わたくしはアルビオン王国第五王女エレイン・ペンドラゴン!ここに神器の真髄を示し、命名を持って神々から授かった逸品を我が物とする!」


 黒い槍から溢れ続ける雷が、その穂先に集まり眩い光を発する。

 立っていられないほどの衝撃が駆け巡り、自分の中の魔力がぐんぐんと吸われていく。

 ドラゴンを覆っていた氷が全て溶け出し、何かやろうとしていると気づいた竜はその口に炎を収縮させる。
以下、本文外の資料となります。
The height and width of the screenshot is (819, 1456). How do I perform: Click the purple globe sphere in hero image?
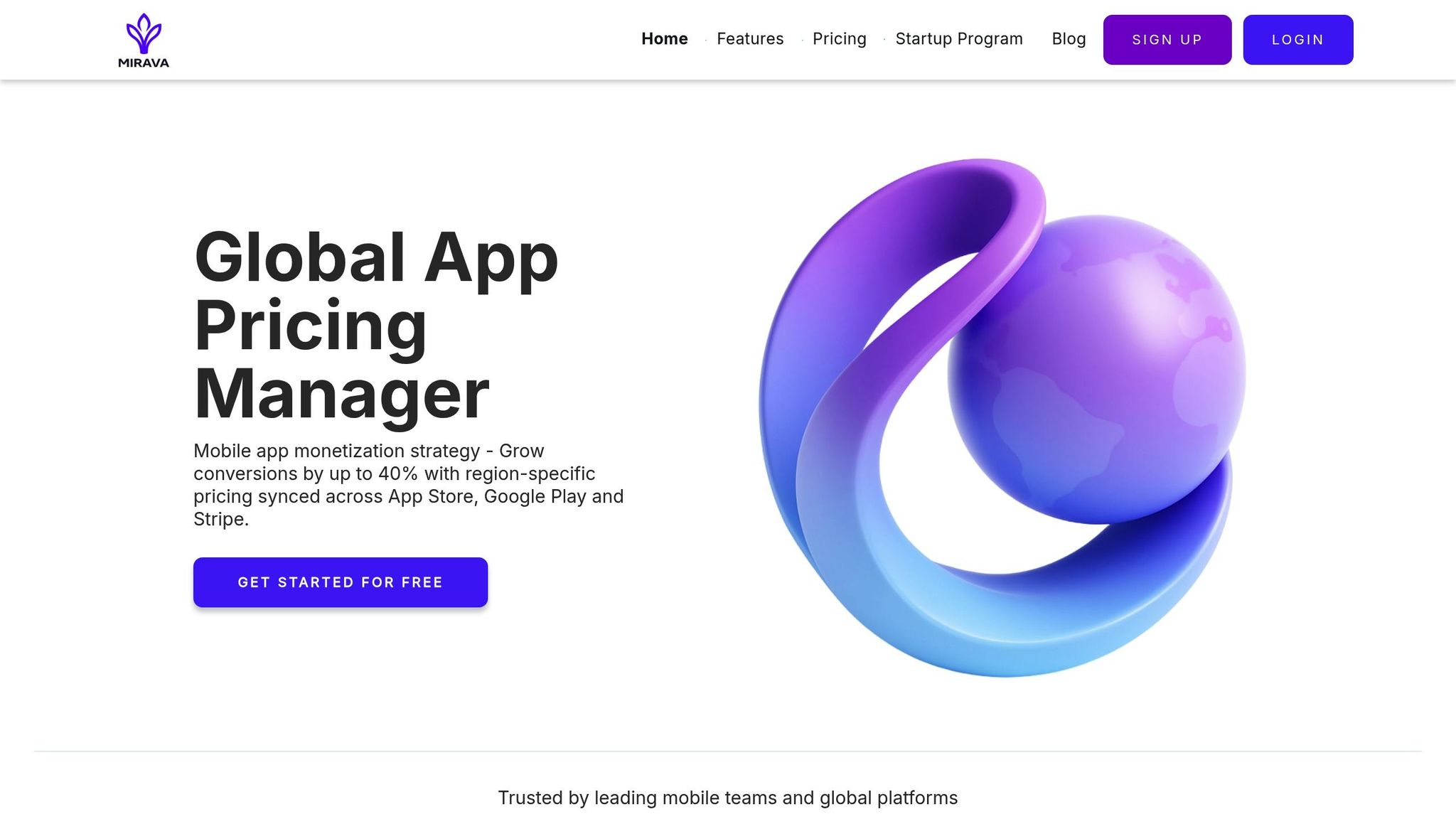pyautogui.click(x=1098, y=370)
 そこに集まっている魔力はこちらと比べても勝るとも劣らないが、一歩遅かったな。


「我が神器の名は『ダームデュラック』!湖のように優雅で嵐のように吹き荒れる雷をその身で受けるがいいですわ!」


 神器に集まっているエネルギーが限界一歩手前まで溜まり、抑え付けるのももう辛くなってくる。

 さっきは互角だと思っていた竜のブレスとは、もう大違いである。

 それだけのパワーがこの神器には込められている。

 それだけのポテンシャルがエレインにはあった。